Western Tradition Partnership will (and should) be quickly reversed on certiorari appeal for the reasons set out by the primary dissenting Justice, James C. Nelson:
Unquestionably, Montana has its own unique history. No doubt Montana also has compelling interests in preserving the integrity of its electoral process and in encouraging the full participation of its electorate. And Montana may indeed be more vulnerable than other states to corporate domination of the political process. But the notion argued by the Attorney General and adopted by the Court—that these characteristics entitle Montana to a special “no peeing” zone in the First Amendment swimming pool—is simply untenable under Citizens United.
Admittedly, I have never had to write a more frustrating dissent. I agree, at least in principle, with much of the Court’s discussion and with the arguments of the Attorney General. More to the point, I thoroughly disagree with the Supreme Court’s decision in Citizens United. I agree, rather, with the eloquent and, in my view, better-reasoned dissent of Justice Stevens. As a result, I find myself in the distasteful position of having to defend the applicability of a controlling precedent with which I profoundly disagree.
That said, this case is ultimately not about my agreement or disagreement with the Attorney General or our satisfaction or dissatisfaction with the Citizens United decision. Whether we agree with the Supreme Court’s interpretation of the First Amendment is irrelevant. In accordance with our federal system of government, our obligations here are to acknowledge that the Supreme Court’s interpretation of the United States Constitution is, for better or for worse, binding on this Court and on the officers of this state, and to apply the law faithful to the Supreme Court’s ruling.
Granted, there are some in the legislative and executive branches of government who would call—and, in fact, have called—for Montana to thumb its nose at the federal government, to disregard federal law, and to boldly ignore the Supremacy Clause. Regardless of those views, however, all elected officials in Montana—legislative, executive, and judicial—are sworn to “support, protect and defend the constitution of the United States.” Obviously, this means in accordance with the Supreme Court’s interpretations of the United States Constitution. Thus, when the highest court in the country has spoken clearly on a matter of federal constitutional law, as it did in Citizens United, the highest court in Montana—this Court—is not at liberty to disregard or parse that decision in order to uphold a state law that, while politically popular, is clearly at odds with the Supreme Court’s decision. This is the rule of law and is part and parcel of every judge’s and justice’s oath of office to “support, protect and defend the constitution of the United States.” In my view, this Court’s decision today fails to do so.
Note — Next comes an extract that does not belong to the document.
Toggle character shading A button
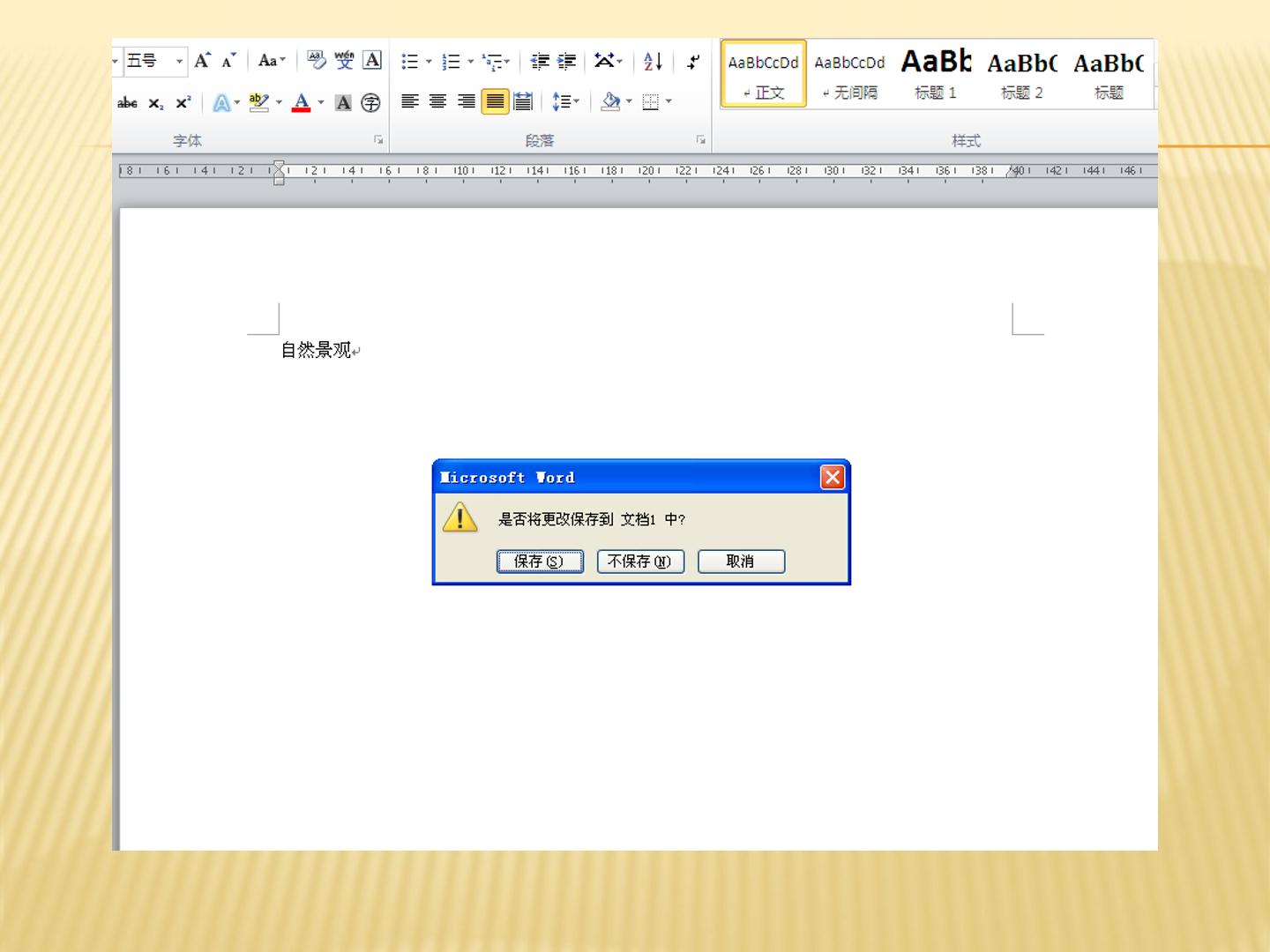The image size is (1270, 952). pyautogui.click(x=344, y=103)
There are, unquestionably, discomforting realities that accompany unlimited corporate political speech. One can easily understand the frustrations of the majority Justices, feeling as though their state’s political process is being dragged back to 1900 by a panel of conservative United States Supreme Court Justices that simply don’t understand the opportunities for distortion in the political process that accompany unfettered corporate speech in a sparsely populated rural state.
And maybe they’re right. But that doesn’t give them license to ignore the Constitution when the Supreme Court has spoken clearly on the matter. Perhaps the greatest irony of the majority opinion is the fact that it forcefully expresses concern for the potential distorting and corrupting effects that corporate speech might have on the Montana’s elected judiciary. Based on this opinion, it seems as though an elected judiciary’s understandable, though misguided, efforts to avoid Citizens United may themselves be causing the same kind of distortion.